● Selected text
Carbon monoxide as potent modulator of pain- and anxiety-related behavior in experimental chronic pelvic pain syndrome

Chronic pelvic pain syndrome (CP/CPPS) is frequently accompanied by brain-related comorbidities including anxiety, but the mechanisms of this relationship are far from being elucidated. Having in mind that gaseous neurotransmitter CO signaling could be included in anxiogenesis, we hypothesized that some of the anxiety states in CPPS could be attributed to CO signaling. Therefore, this study aimed to investigate the effects of CORM-A1 (slow realizing CO donor) on anxiety-related behavior and pain sensitivity in rats with experimentally induced CP/CPPS. CP/CPPS was induced in male rats by 3% λ-carrageenan intraprostatic injection. CORM-A1 (2 mg/kg/day, i.p.) was administered for one week upon CP/CPPS induction. Corresponding controls received appropriate vehicles in congruent design (n=8 in each, total n=32). Mechanical pain thresholds in scrotal skin were measured by von Frey aesthesiometer (evF) before and during one week upon CP/CPPS induction. The battery of three ethological tests (open field (OF), elevated plus maze (EPM), and light/dark (L/D) test was used to assess anxiety-like behavior at the same time points as evF.Rats with developed CP/CPPS exhibited mechanical allodynia with increased anxiety-like behavior revealed in these rats by OF, EMP, and L/D tests. Postoperative CORM-A1 treatment of CP/CPPS led to a reversion of anxiety-like behavior in comparison to the control rats. Also, CORM-A1 in rats with prostatitis demonstrated an analgetic effect by increased scrotal pain threshold in comparison to the controls.Carbon monoxide postoperative treatment led to amelioration of anxiety-related and pain-related behavior in rats with experimental CP/CPPS.Funded by FA4Lin (MNTR and TUBITAK).

● Activity
Answer these questions from the abstract on carbon monoxide and pelvic pain above:
(a) How was CP/CPPS induced in the male rats?
(b) What dose of CORM-A1 was given, and for how long?
(c) Which three ethological tests were used to assess anxiety-like behavior?

Stored data
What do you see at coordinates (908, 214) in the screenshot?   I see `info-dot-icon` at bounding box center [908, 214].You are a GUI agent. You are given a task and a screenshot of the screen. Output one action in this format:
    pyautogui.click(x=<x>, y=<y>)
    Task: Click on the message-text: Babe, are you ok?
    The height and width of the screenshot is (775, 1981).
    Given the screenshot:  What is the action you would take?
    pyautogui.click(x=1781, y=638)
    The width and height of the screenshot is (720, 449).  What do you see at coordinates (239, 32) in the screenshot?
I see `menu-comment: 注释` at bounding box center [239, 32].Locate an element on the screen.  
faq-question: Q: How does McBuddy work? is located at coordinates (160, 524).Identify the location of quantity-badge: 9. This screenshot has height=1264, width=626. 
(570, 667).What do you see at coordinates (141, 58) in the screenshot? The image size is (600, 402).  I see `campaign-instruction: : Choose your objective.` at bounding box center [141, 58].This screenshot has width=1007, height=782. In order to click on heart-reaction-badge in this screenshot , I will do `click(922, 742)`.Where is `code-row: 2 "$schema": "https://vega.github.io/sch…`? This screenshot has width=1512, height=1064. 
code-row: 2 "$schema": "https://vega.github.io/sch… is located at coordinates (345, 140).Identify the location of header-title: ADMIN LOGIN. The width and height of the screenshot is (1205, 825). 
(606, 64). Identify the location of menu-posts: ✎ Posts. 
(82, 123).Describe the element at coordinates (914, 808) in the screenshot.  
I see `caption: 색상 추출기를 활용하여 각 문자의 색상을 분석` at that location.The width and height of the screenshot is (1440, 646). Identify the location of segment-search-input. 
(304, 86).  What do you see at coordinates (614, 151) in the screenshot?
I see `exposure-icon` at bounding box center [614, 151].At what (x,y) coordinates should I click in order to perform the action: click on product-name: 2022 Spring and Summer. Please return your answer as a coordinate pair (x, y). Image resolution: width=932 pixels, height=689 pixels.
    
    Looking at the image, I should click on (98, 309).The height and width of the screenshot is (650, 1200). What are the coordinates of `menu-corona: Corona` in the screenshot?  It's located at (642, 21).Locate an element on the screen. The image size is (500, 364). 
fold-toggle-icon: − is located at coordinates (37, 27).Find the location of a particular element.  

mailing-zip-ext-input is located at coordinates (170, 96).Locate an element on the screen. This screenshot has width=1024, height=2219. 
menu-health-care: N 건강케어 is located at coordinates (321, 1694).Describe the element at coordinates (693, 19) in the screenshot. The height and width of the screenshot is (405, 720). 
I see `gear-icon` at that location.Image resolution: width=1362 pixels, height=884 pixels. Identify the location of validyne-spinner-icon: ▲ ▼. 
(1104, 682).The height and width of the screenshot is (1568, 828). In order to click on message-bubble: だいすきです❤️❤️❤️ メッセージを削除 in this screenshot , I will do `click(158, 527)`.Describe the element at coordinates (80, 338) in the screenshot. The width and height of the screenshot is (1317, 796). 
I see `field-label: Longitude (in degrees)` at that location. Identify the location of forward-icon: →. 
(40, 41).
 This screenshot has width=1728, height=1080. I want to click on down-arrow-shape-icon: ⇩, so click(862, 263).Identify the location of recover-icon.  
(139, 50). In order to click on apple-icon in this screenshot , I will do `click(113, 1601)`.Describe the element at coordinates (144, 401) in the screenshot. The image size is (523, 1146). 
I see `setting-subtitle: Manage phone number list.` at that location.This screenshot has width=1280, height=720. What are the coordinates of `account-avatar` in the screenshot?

● Solution below
(a) By intraprostatic injection of 3% λ-carrageenan.
(b) 2 mg/kg/day, i.p., for one week upon CP/CPPS induction.
(c) The open field (OF), elevated plus maze (EPM), and light/dark (L/D) tests.